Q: Why book by the minute?
A: I used to work in ride sharing, and we were studying traffic flows between cities and metro areas. When you’re on the go, there’s not often the opportunity to take a nap, shower or find downtime.
When did you know the idea would fly?
An executive who was a nursing mom used our service in her home city for privacy so she didn’t have to pump in the bathroom of her job. That was a huge moment for us.
What’s the benefit for hotels?
Recharge rooms can be booked at hotels including W and Hilton for up to $3 per minute, depending on the hotel -- which actually could earn hotels more than the per-night price.
Reward your employees saving
Rocketrip gets clients paid for flying coach.
“If you can stay at The Ritz and fly business class, why wouldn’t you?” asks Dan Ruch, founder and CEO of Rocketrip. That’s why the startup built a platform to incentivize corporate travelers to skip the five-star treatment and then split the savings with their employers.Ruch breaks down the results.
Average savings per trip: 24%
“If a company spends $10 million on travel yearly, we’re reducing that by $2.4 million. And half of that goes to employees, redeemable on our platform for TVs, vacations and other rewards.”
Your assistant’s cut: 10% to 20%
“Assistants can now earn 10 to 20 percent of the savings when booking for their boss, so they’ll be more likely to engage them in a conversation.”
Rocketrip’s year-over-year revenue growth: 300%
“The fact that GE and Twitter are buying into this idea is a powerful testament to the concept. The deals we’re doing now are multiples bigger.”
Use VR to onboard new employees
Honeygrow offers a warm welcome from afar.

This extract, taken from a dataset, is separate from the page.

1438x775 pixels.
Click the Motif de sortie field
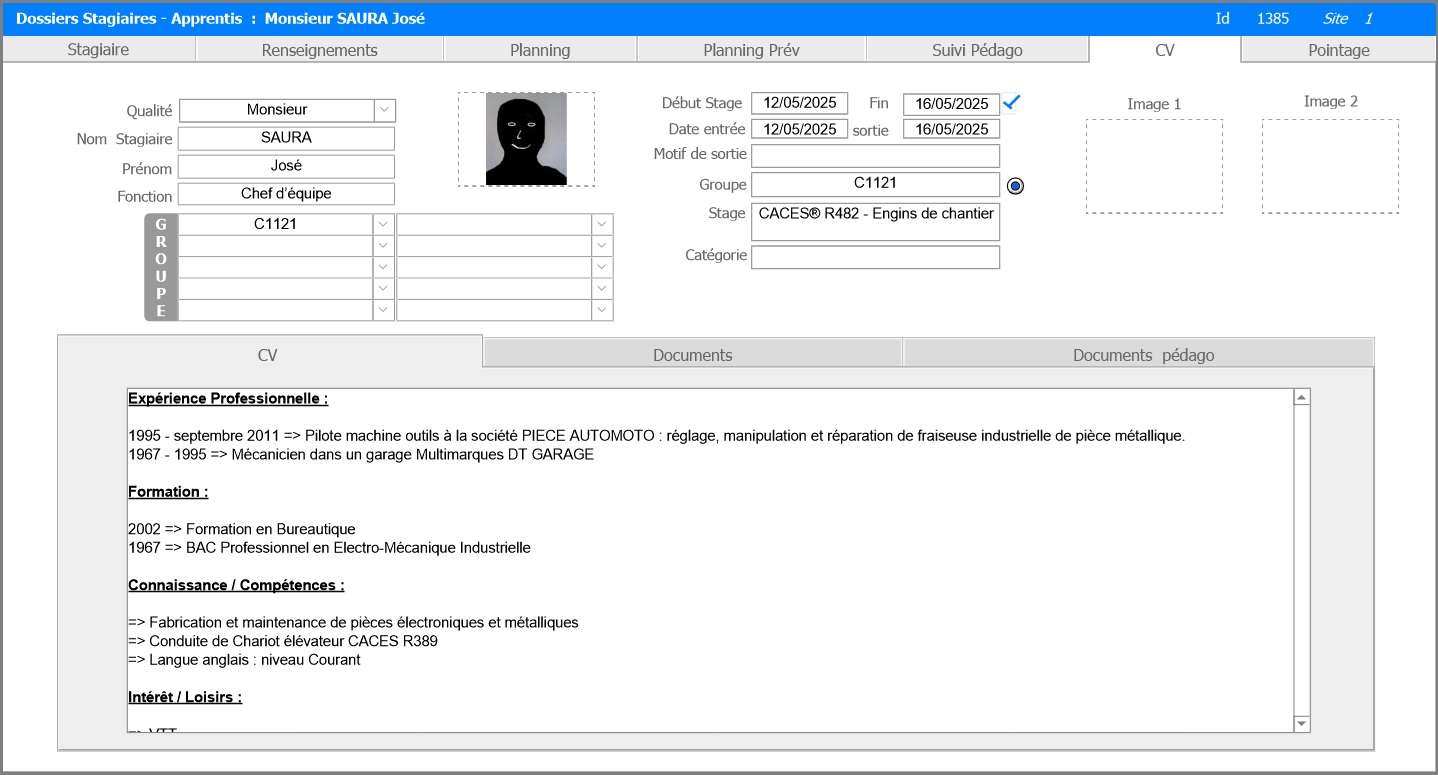875,156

As Philadelphia-based fast-casual chain Honeygrow expands outside its home city, it’s using virtual reality to train new team members. CEO Justin Rosenberg explains why:
1. CONSISTENCY: “A GM at one location may be having a great day and communicate rules around speed, cleanliness and allergies perfectly. But another might be having a rough day and miss the mark. This is the first message from our team. It has to be uniform.”

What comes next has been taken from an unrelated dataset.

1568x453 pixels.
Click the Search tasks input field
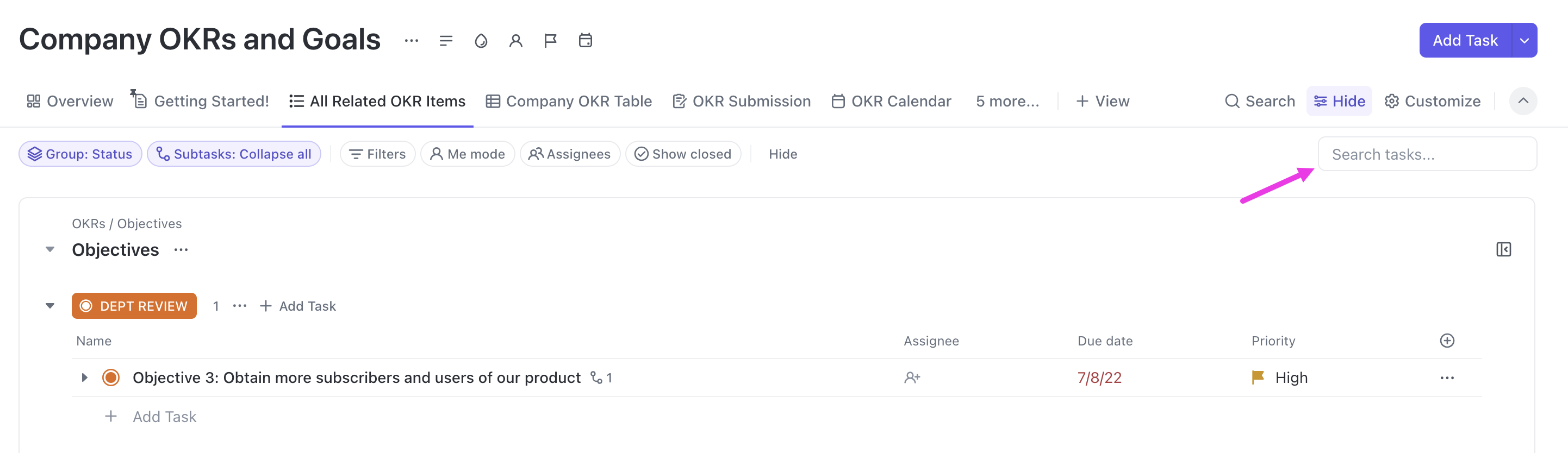click(1426, 154)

2. ENGAGEMENT: “We created a game to teach new team members about organization in our walk-in refrigerators, which involves a lot of safety standards. It’s interactive, which is way more effective than sitting at a table reading about it.”
3. CONNECTION: “One of the first things new employees see is me, giving an introduction. I want people to know that I, a human being, am the founder, as well as someone who really cares. Ironically, we use this to humanize the brand.”